Data excerpts:
---
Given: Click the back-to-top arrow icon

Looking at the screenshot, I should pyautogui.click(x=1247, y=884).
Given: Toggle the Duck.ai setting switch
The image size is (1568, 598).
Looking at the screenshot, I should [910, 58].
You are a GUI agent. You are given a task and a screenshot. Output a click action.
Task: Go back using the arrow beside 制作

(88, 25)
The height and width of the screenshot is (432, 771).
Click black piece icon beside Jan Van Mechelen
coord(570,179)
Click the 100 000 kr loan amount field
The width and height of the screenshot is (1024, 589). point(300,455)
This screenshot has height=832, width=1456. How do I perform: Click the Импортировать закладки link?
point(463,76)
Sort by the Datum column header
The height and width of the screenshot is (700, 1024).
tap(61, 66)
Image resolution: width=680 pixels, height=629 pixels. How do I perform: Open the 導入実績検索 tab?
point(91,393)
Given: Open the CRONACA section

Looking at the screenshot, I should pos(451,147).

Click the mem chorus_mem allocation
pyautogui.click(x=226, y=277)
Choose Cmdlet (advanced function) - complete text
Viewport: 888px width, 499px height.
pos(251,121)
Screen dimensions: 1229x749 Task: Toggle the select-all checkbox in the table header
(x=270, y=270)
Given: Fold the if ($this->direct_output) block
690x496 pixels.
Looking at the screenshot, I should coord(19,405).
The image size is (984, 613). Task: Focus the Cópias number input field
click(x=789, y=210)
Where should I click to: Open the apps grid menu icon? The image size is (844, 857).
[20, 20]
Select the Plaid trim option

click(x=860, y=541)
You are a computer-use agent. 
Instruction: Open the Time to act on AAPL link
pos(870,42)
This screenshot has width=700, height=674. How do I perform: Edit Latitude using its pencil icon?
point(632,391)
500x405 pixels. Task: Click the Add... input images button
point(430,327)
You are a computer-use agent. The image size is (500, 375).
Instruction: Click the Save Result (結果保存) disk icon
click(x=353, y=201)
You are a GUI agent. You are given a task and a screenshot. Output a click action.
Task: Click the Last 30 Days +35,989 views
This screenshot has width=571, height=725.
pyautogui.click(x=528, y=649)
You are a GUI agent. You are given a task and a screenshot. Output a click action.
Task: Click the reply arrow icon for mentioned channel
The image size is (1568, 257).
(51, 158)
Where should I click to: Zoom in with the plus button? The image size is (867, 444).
---
• _What the task asks_
Transcribe every line above, character for character.

• _Result of this task_
Given: Click the back-to-top arrow icon

Looking at the screenshot, I should pyautogui.click(x=1247, y=884).
Given: Toggle the Duck.ai setting switch
The image size is (1568, 598).
Looking at the screenshot, I should [910, 58].
You are a GUI agent. You are given a task and a screenshot. Output a click action.
Task: Go back using the arrow beside 制作

(88, 25)
The height and width of the screenshot is (432, 771).
Click black piece icon beside Jan Van Mechelen
coord(570,179)
Click the 100 000 kr loan amount field
The width and height of the screenshot is (1024, 589). point(300,455)
This screenshot has height=832, width=1456. How do I perform: Click the Импортировать закладки link?
point(463,76)
Sort by the Datum column header
The height and width of the screenshot is (700, 1024).
tap(61, 66)
Image resolution: width=680 pixels, height=629 pixels. How do I perform: Open the 導入実績検索 tab?
point(91,393)
Given: Open the CRONACA section

Looking at the screenshot, I should pos(451,147).

Click the mem chorus_mem allocation
pyautogui.click(x=226, y=277)
Choose Cmdlet (advanced function) - complete text
Viewport: 888px width, 499px height.
pos(251,121)
Screen dimensions: 1229x749 Task: Toggle the select-all checkbox in the table header
(x=270, y=270)
Given: Fold the if ($this->direct_output) block
690x496 pixels.
Looking at the screenshot, I should coord(19,405).
The image size is (984, 613). Task: Focus the Cópias number input field
click(x=789, y=210)
Where should I click to: Open the apps grid menu icon? The image size is (844, 857).
[20, 20]
Select the Plaid trim option

click(x=860, y=541)
You are a computer-use agent. 
Instruction: Open the Time to act on AAPL link
pos(870,42)
This screenshot has width=700, height=674. How do I perform: Edit Latitude using its pencil icon?
point(632,391)
500x405 pixels. Task: Click the Add... input images button
point(430,327)
You are a computer-use agent. The image size is (500, 375).
Instruction: Click the Save Result (結果保存) disk icon
click(x=353, y=201)
You are a GUI agent. You are given a task and a screenshot. Output a click action.
Task: Click the Last 30 Days +35,989 views
This screenshot has width=571, height=725.
pyautogui.click(x=528, y=649)
You are a GUI agent. You are given a task and a screenshot. Output a click action.
Task: Click the reply arrow icon for mentioned channel
The image size is (1568, 257).
(51, 158)
Where should I click to: Zoom in with the plus button? The image size is (867, 444).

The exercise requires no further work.